GIVEN EXERCISE A: Rewrite the review of the Ke$ha album Animal from "There’s something very" to "soon as possible.", swapping "woman" for "pop star".

SUPPLIED PASSAGE:
━━━

Band: Ke$ha
Album: Animal
Best song: “Tik Tok” is a fun song, albeit a stupid one.
Worst song: The whole album is pretty worthless.

Shameful confession: I like “Tik Tok.”

I realize that admitting that is somewhere between “really dumb” and “genocide” in the public consciousness. Because, really, Ke$ha is a ridiculous human being and that song is the uttering of a ridiculous human being.

And I’m not sure I can justify it; “Tik Tok” is a pretty awful song. For someone who absolutely loathes the Black Eyed Peas, Ke$ha isn’t far above that. But, nevertheless, I enjoy the song, despite its ridiculousness.

Part of it is the larger story here as far as sexual politics are concerned. She’s not a genius on any level, but she understands her place and the general place of her music in the world.

That is to say, no, she’s not “Just a little pop moron,” as the Jezebel headline says on the Billboard story on the singer.

She is interested in cold war history. She notched a 1500 on the SAT. She writes songs quite a bit. She’s smart.

But, you wouldn’t know it from the video, I’d say…

There’s something very freeing about the notion of a woman understanding the “game,” as it were. For whatever the notion of “slutwave,” Ke$ha knows that she can ride said wave, make a lot of money, influence a lot of people and — hopefully — get out as soon as possible.

━━━

INPUT ROWS:
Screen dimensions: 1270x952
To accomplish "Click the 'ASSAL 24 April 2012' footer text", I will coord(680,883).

━━━

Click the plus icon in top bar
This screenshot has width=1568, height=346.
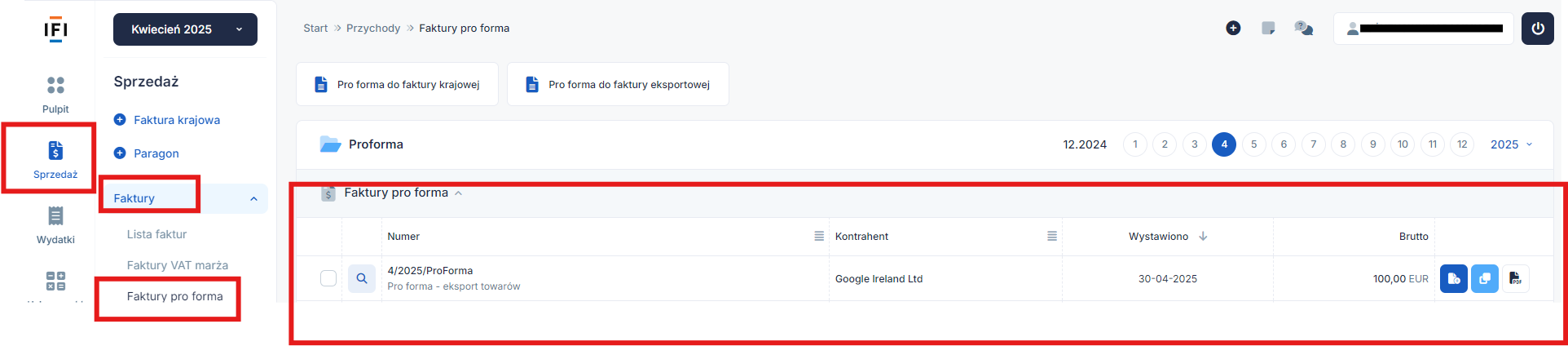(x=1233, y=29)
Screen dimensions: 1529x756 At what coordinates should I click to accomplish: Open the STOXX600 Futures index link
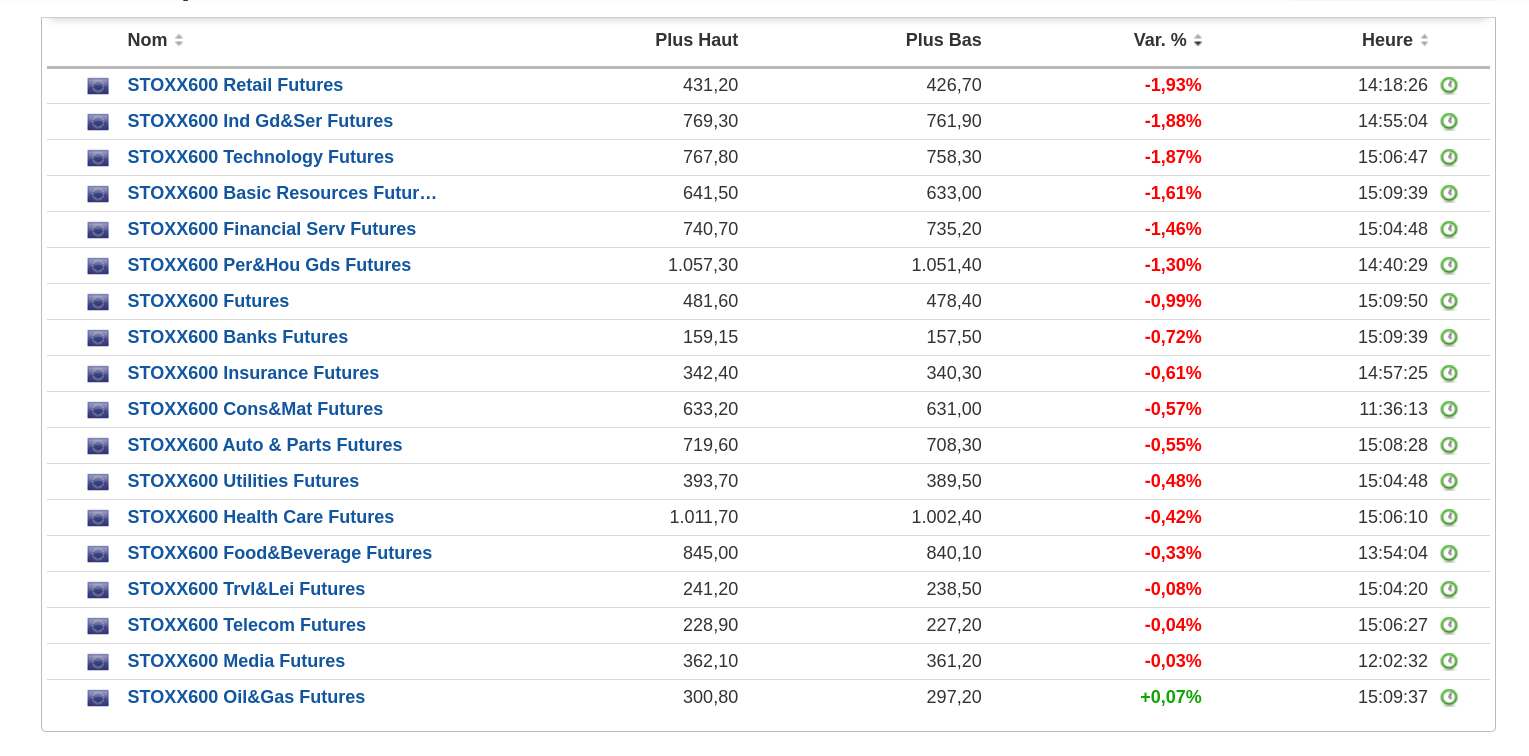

━━━

GIVEN EXERCISE B: Copy only the listing from the line with "Screen dimensions: 1270x952" to the line with "I will coord(680,883).", requests included. Multiply each coordinate in the answers by 2.5, rounding to whole numbers with halves rounded up.

FINAL RESULT A:
There’s something very freeing about the notion of a pop star understanding the “game,” as it were. For whatever the notion of “slutwave,” Ke$ha knows that she can ride said wave, make a lot of money, influence a lot of people and — hopefully — get out as soon as possible.

FINAL RESULT B:
Screen dimensions: 1270x952
To accomplish "Click the 'ASSAL 24 April 2012' footer text", I will coord(1700,2208).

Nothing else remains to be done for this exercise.